* Task goal *
Word for word, retype every entry in the listing.
-- Opening Marker --
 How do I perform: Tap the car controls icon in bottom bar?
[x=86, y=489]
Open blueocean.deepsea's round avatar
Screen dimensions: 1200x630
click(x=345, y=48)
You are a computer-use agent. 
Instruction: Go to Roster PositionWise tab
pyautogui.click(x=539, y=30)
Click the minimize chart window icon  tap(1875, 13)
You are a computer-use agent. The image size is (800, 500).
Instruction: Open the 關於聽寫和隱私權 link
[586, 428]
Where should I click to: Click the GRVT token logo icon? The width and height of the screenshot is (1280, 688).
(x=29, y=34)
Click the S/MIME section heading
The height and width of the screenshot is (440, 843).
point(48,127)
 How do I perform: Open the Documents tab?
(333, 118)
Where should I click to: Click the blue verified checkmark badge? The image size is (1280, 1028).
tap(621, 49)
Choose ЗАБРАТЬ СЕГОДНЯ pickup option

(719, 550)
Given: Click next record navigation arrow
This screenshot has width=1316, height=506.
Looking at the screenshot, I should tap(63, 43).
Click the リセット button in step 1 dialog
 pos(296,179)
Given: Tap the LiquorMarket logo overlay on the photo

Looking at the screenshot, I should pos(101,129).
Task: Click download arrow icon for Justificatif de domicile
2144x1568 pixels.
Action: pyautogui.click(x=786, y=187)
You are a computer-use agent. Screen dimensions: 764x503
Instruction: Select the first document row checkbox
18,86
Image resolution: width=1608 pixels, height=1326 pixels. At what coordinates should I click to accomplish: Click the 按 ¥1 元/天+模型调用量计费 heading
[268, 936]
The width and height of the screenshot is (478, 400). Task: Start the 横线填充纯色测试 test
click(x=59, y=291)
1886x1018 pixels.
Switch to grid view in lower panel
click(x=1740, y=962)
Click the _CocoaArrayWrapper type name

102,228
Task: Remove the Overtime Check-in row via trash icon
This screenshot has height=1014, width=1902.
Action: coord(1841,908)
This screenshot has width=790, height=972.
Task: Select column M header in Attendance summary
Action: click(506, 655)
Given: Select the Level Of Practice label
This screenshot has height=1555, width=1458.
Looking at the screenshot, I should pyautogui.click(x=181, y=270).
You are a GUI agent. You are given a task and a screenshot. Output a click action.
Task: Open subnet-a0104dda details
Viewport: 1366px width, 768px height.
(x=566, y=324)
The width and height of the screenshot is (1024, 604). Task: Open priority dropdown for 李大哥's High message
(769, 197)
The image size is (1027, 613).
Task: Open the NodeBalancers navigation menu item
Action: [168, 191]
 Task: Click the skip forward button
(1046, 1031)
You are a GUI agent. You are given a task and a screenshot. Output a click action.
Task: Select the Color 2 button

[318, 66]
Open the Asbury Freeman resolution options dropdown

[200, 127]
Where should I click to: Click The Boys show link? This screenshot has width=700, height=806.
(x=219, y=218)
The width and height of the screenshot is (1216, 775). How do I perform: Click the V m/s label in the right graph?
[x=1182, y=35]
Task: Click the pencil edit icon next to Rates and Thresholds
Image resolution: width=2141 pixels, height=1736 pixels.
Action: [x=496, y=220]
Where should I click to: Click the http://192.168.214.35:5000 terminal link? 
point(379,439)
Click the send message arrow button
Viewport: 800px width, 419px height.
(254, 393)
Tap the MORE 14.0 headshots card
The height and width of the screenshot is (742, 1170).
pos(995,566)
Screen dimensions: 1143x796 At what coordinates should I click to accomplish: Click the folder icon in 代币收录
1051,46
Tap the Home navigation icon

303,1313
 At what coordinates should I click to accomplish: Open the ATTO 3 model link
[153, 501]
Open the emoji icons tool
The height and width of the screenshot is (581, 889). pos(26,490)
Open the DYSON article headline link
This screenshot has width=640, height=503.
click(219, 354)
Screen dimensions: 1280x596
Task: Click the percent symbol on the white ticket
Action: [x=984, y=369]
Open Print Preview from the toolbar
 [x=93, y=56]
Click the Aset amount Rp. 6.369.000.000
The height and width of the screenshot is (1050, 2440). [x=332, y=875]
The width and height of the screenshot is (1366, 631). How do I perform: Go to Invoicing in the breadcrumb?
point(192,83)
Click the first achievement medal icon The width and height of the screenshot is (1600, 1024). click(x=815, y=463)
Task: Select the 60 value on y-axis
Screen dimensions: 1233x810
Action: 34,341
-- Closing Marker --
* Answer *
 How do I perform: Tap the car controls icon in bottom bar?
[x=86, y=489]
Open blueocean.deepsea's round avatar
Screen dimensions: 1200x630
click(x=345, y=48)
You are a computer-use agent. 
Instruction: Go to Roster PositionWise tab
pyautogui.click(x=539, y=30)
Click the minimize chart window icon  tap(1875, 13)
You are a computer-use agent. The image size is (800, 500).
Instruction: Open the 關於聽寫和隱私權 link
[586, 428]
Where should I click to: Click the GRVT token logo icon? The width and height of the screenshot is (1280, 688).
(x=29, y=34)
Click the S/MIME section heading
The height and width of the screenshot is (440, 843).
point(48,127)
 How do I perform: Open the Documents tab?
(333, 118)
Where should I click to: Click the blue verified checkmark badge? The image size is (1280, 1028).
tap(621, 49)
Choose ЗАБРАТЬ СЕГОДНЯ pickup option

(719, 550)
Given: Click next record navigation arrow
This screenshot has width=1316, height=506.
Looking at the screenshot, I should tap(63, 43).
Click the リセット button in step 1 dialog
 pos(296,179)
Given: Tap the LiquorMarket logo overlay on the photo

Looking at the screenshot, I should pos(101,129).
Task: Click download arrow icon for Justificatif de domicile
2144x1568 pixels.
Action: pyautogui.click(x=786, y=187)
You are a computer-use agent. Screen dimensions: 764x503
Instruction: Select the first document row checkbox
18,86
Image resolution: width=1608 pixels, height=1326 pixels. At what coordinates should I click to accomplish: Click the 按 ¥1 元/天+模型调用量计费 heading
[268, 936]
The width and height of the screenshot is (478, 400). Task: Start the 横线填充纯色测试 test
click(x=59, y=291)
1886x1018 pixels.
Switch to grid view in lower panel
click(x=1740, y=962)
Click the _CocoaArrayWrapper type name

102,228
Task: Remove the Overtime Check-in row via trash icon
This screenshot has height=1014, width=1902.
Action: coord(1841,908)
This screenshot has width=790, height=972.
Task: Select column M header in Attendance summary
Action: click(506, 655)
Given: Select the Level Of Practice label
This screenshot has height=1555, width=1458.
Looking at the screenshot, I should pyautogui.click(x=181, y=270).
You are a GUI agent. You are given a task and a screenshot. Output a click action.
Task: Open subnet-a0104dda details
Viewport: 1366px width, 768px height.
(x=566, y=324)
The width and height of the screenshot is (1024, 604). Task: Open priority dropdown for 李大哥's High message
(769, 197)
The image size is (1027, 613).
Task: Open the NodeBalancers navigation menu item
Action: [168, 191]
 Task: Click the skip forward button
(1046, 1031)
You are a GUI agent. You are given a task and a screenshot. Output a click action.
Task: Select the Color 2 button

[318, 66]
Open the Asbury Freeman resolution options dropdown

[200, 127]
Where should I click to: Click The Boys show link? This screenshot has width=700, height=806.
(x=219, y=218)
The width and height of the screenshot is (1216, 775). How do I perform: Click the V m/s label in the right graph?
[x=1182, y=35]
Task: Click the pencil edit icon next to Rates and Thresholds
Image resolution: width=2141 pixels, height=1736 pixels.
Action: [x=496, y=220]
Where should I click to: Click the http://192.168.214.35:5000 terminal link? 
point(379,439)
Click the send message arrow button
Viewport: 800px width, 419px height.
(254, 393)
Tap the MORE 14.0 headshots card
The height and width of the screenshot is (742, 1170).
pos(995,566)
Screen dimensions: 1143x796 At what coordinates should I click to accomplish: Click the folder icon in 代币收录
1051,46
Tap the Home navigation icon

303,1313
 At what coordinates should I click to accomplish: Open the ATTO 3 model link
[153, 501]
Open the emoji icons tool
The height and width of the screenshot is (581, 889). pos(26,490)
Open the DYSON article headline link
This screenshot has width=640, height=503.
click(219, 354)
Screen dimensions: 1280x596
Task: Click the percent symbol on the white ticket
Action: [x=984, y=369]
Open Print Preview from the toolbar
 [x=93, y=56]
Click the Aset amount Rp. 6.369.000.000
The height and width of the screenshot is (1050, 2440). [x=332, y=875]
The width and height of the screenshot is (1366, 631). How do I perform: Go to Invoicing in the breadcrumb?
point(192,83)
Click the first achievement medal icon The width and height of the screenshot is (1600, 1024). click(x=815, y=463)
Task: Select the 60 value on y-axis
Screen dimensions: 1233x810
Action: 34,341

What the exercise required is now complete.